- Oral presentation
- Open Access
Clinical spectrum of post-chikungunya rheumatic musculoskeletal disorders and use of disease-modifying antirheumatic drugs to treat the chronic inflammatory entities: 6-year experience from Reunion Island
BMC Infectious Diseasesvolume 14, Article number: O20 (2014)
The re-emerging invalidating chikungunya (CHIK) disease has recently extended to temperate areas. Following the acute febrile polyarthritis, miscellaneous long-lasting rheumatic musculoskeletal disorders (RMSKD) are reported, consistent with chronic inflammatory rheumatisms (CIR) notably rheumatoid arthritis (RA). The post CHIK-infection stage remains a challenge to treat, while the early use of disease-modifying antirheumatic drugs (DMARDs) is recommended in RA. After the 2005-2006 CHIK outbreak in Reunion Island, we retrospectively categorized CHIK-related RSMKD and analyzed the empirical use of DMARDs starting with methotrexate (MTX) to treat the CIR forms.
Materials and methods
We reviewed medical files of patients referred to rheumatologists in Saint Denis between 12/2005-05/2012 for persisting rheumatic disorders (>4 months) after a proven CHIK infection. We distinguished de novo post-CHIK RMSKD from exacerbation of pre-existing disorders. CIR included: 1) RA defined according 2010 ACR/EULAR criteria, 2) spondylarthropathy (SA) defined according ESSG classification, and 3) undifferentiated polyarthritis (UP) defined as at least three swelling joints. Response to MTX was efficacy versus failure (defined as a need for MTX switch or escalation). Determinants for efficacy were identified using Fisher exact test.

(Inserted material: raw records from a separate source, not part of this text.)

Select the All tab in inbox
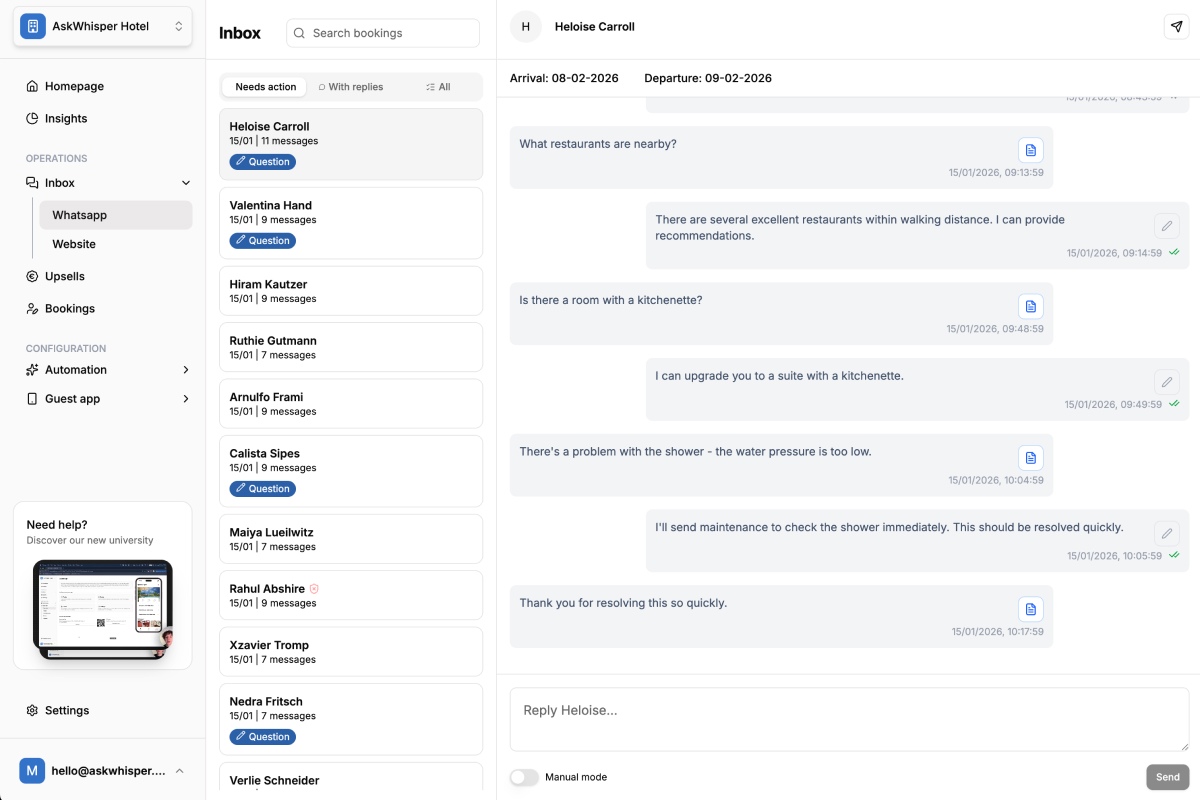 (438, 87)
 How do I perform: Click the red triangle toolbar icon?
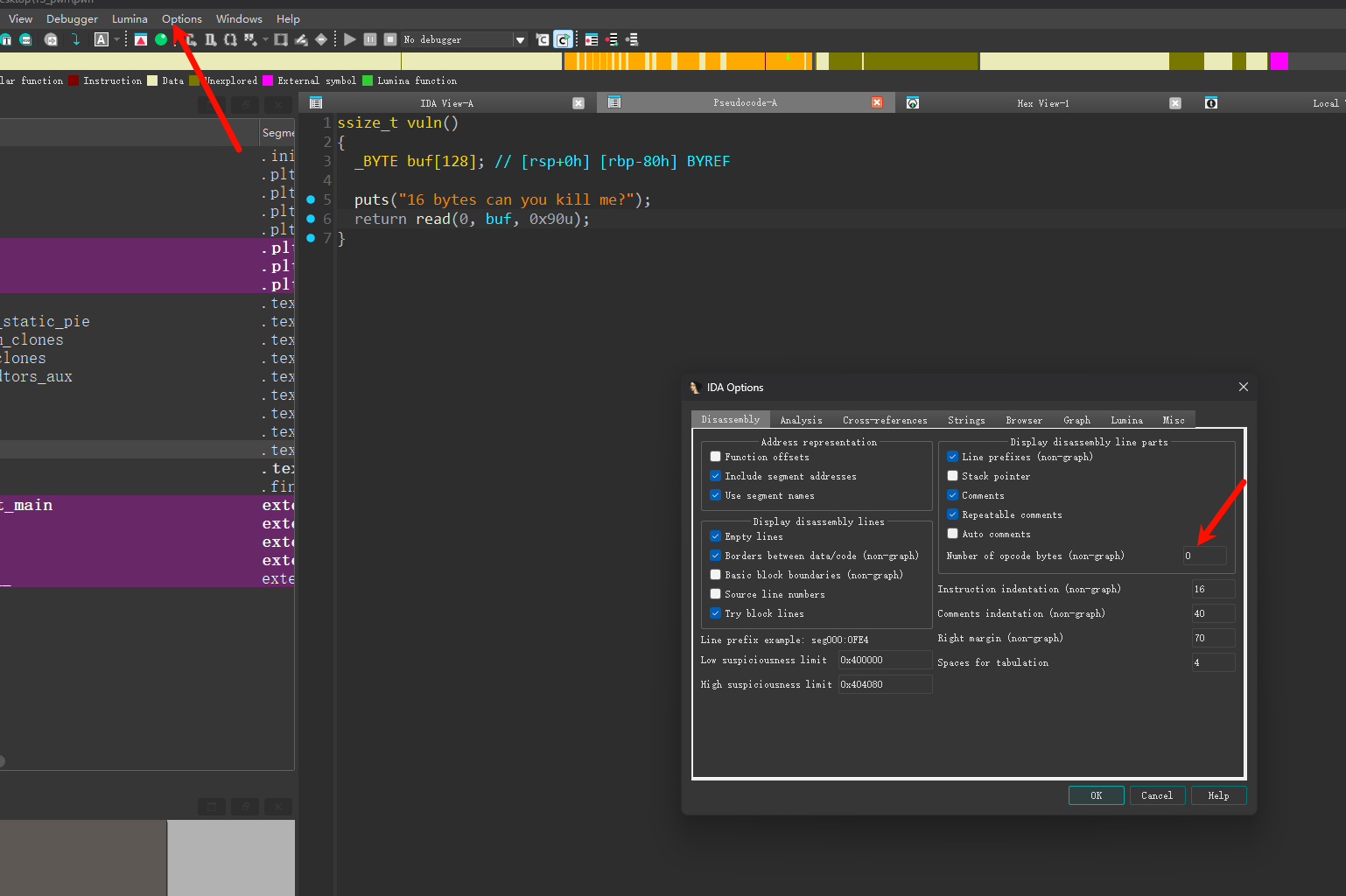[141, 39]
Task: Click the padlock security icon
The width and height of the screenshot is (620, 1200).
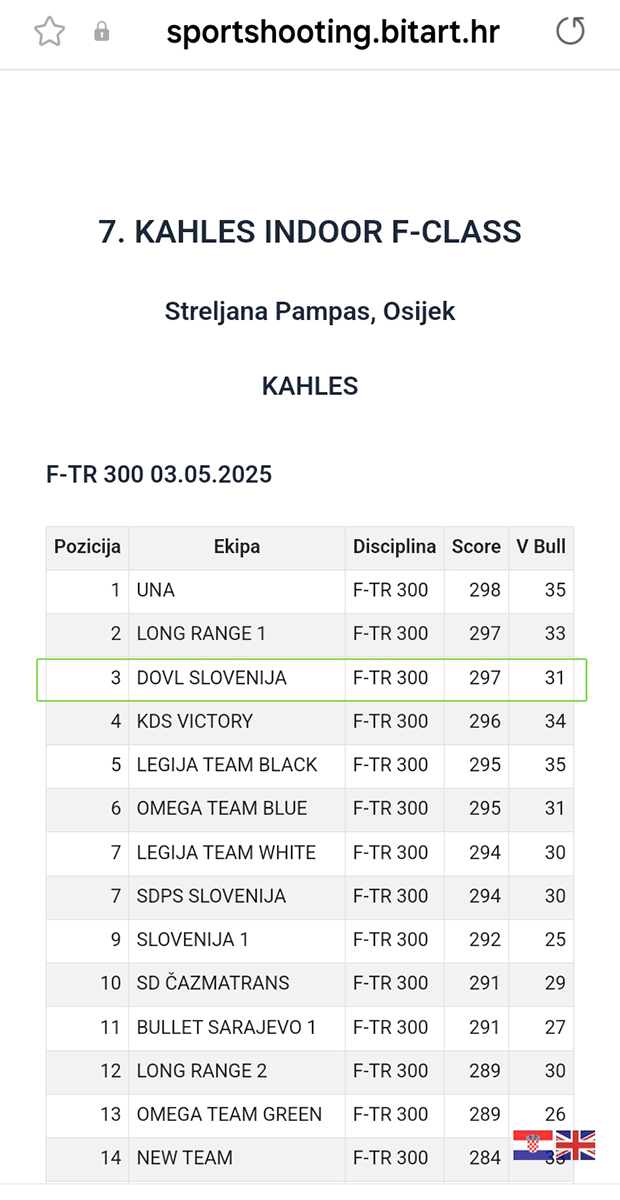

Among 159 patients included, 122 suffered from de novo RSMKD with 28 presenting chronic pains and 94 fulfilling CIR criteria. RA accounted for 40/92 (12 positive for anti-CCP antibodies); SA for 33/94 (15 with psoriasis); and distal UP for 21/94. 72 of them (including the 31 CIR with joint damages) were treated with MTX (40 RA, 26 SA), reaching efficacy in 54 cases (30 RA, 19 SA, 5 UP) versus failure in 18 cases (10 RA, 7 SA, 1 UP). No severe side event was observed. The group efficacy did not differ with age, sex or type of CIR, but was significantly associated with the early introduction of MTX within the first year of CIR progression (p =0,034).
Among the wide spectrum of post CHIK RMSKD, CIR should benefit from the early use of MTX. DMARD’s efficacy could bring some clues to investigate the underlying post CHIK-infection disorders.